**Document segment**.
'''
I went into a classier mall to see what the difference was.
The floor plan was easier to follow and they sold expensive watches and Afghan
rugs, but there didn’t really seem to be much difference. Both places looked
like airport dutyfree stores, only one was in the Shahjalal airport and the
other was in Heathrow.
One of Paraguay’s most quoted statistics is that the country
is one of the largest importers of Scotch Whiskey in the world (I read this in
a book and have heard it many times in conversation although I’ve checked three
scotch whiskey websites and have found nothing that actually confirms this).
Down in the basement of this fancy shopping there was a sort of faux wine cellar
that looked like a Disneyland version of the Poe story The Cask of Amontillado.
Walking down the faux flambeaux-lit stairs, I imagined that I was sure to find
some ridiculous cache of scotch whiskey at the bottom. The dim room had a rich,
earthy smell, probably from the innumerable wooden boxes that lay open, disclosing
bottles and magnums of all kinds of wines. There was a desk in the back and a
well-dressed clerk who I expected to swoop down on me like Dracula with a
goblet of brandy, but he never even glanced at me, moreover, for all the booze,
there was hardly any whiskey to be found, a few bottles of Jura that had really
stupid designs on them, making them look like a whiskey that Enya had designed.
'''
**Tasks to complete**.
- a) In the piece about the upscale mall visit, what kind of smell did the dim basement room have?
- b) From the piece about the upscale mall visit, set down the passage starting with "The floor plan" and going on through "was in Heathrow.".
- c) Write the next part of the piece about the upscale mall and its basement wine cellar, picking up after its final sentence.

**Dataset content**.
'''
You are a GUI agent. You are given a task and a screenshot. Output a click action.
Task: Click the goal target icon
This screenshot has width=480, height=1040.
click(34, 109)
'''
**Responses to the exercise**.
- a) A rich, earthy smell.

- b)
The floor plan was easier to follow and they sold expensive watches and Afghan
rugs, but there didn’t really seem to be much difference. Both places looked
like airport dutyfree stores, only one was in the Shahjalal airport and the
other was in Heathrow.

- c)
After los shopping, I went over to the mosque on Boqueron
st. I had noticed the place the last time I had been in town and meant to take
a look around it to see if there were any Lebanese or Syrian stores nearby.
From faraway the mosque had a rubbery, Gaudi-like look that
only increased as one got closer, which I think was due to the thick type of
paint that had been used. The sluggish looking paint and the non-linear planes
of eastern architecture combined to produce a solid building that looked like a
giant inflated bounce castle. The mosque itself was unremarkable and without a minaret.
It was positioned in front of an apartment block like it was standing guard. At
the entrance of the building was a Lebanese shop with a bunch of nargiles in
the window, plastic bags still wrapped around the glass bases and wooden mouthpieces.
I went in and puzzled over the unpriced
food products. As elsewhere in CDE, the products were priced in US dollars when
they were priced at all. I asked about the dusty cans of dolma. “Cinco dolares,”
I was told and promptly put the one down I was holding. I walked to the back of
the store and found a pile of ‘I love Lebanon’ hats. I considered buying one
until I remembered that I wasn’t in Lebanon. I looked around for ‘I love
Paraguay hats,’ but there were none to be found.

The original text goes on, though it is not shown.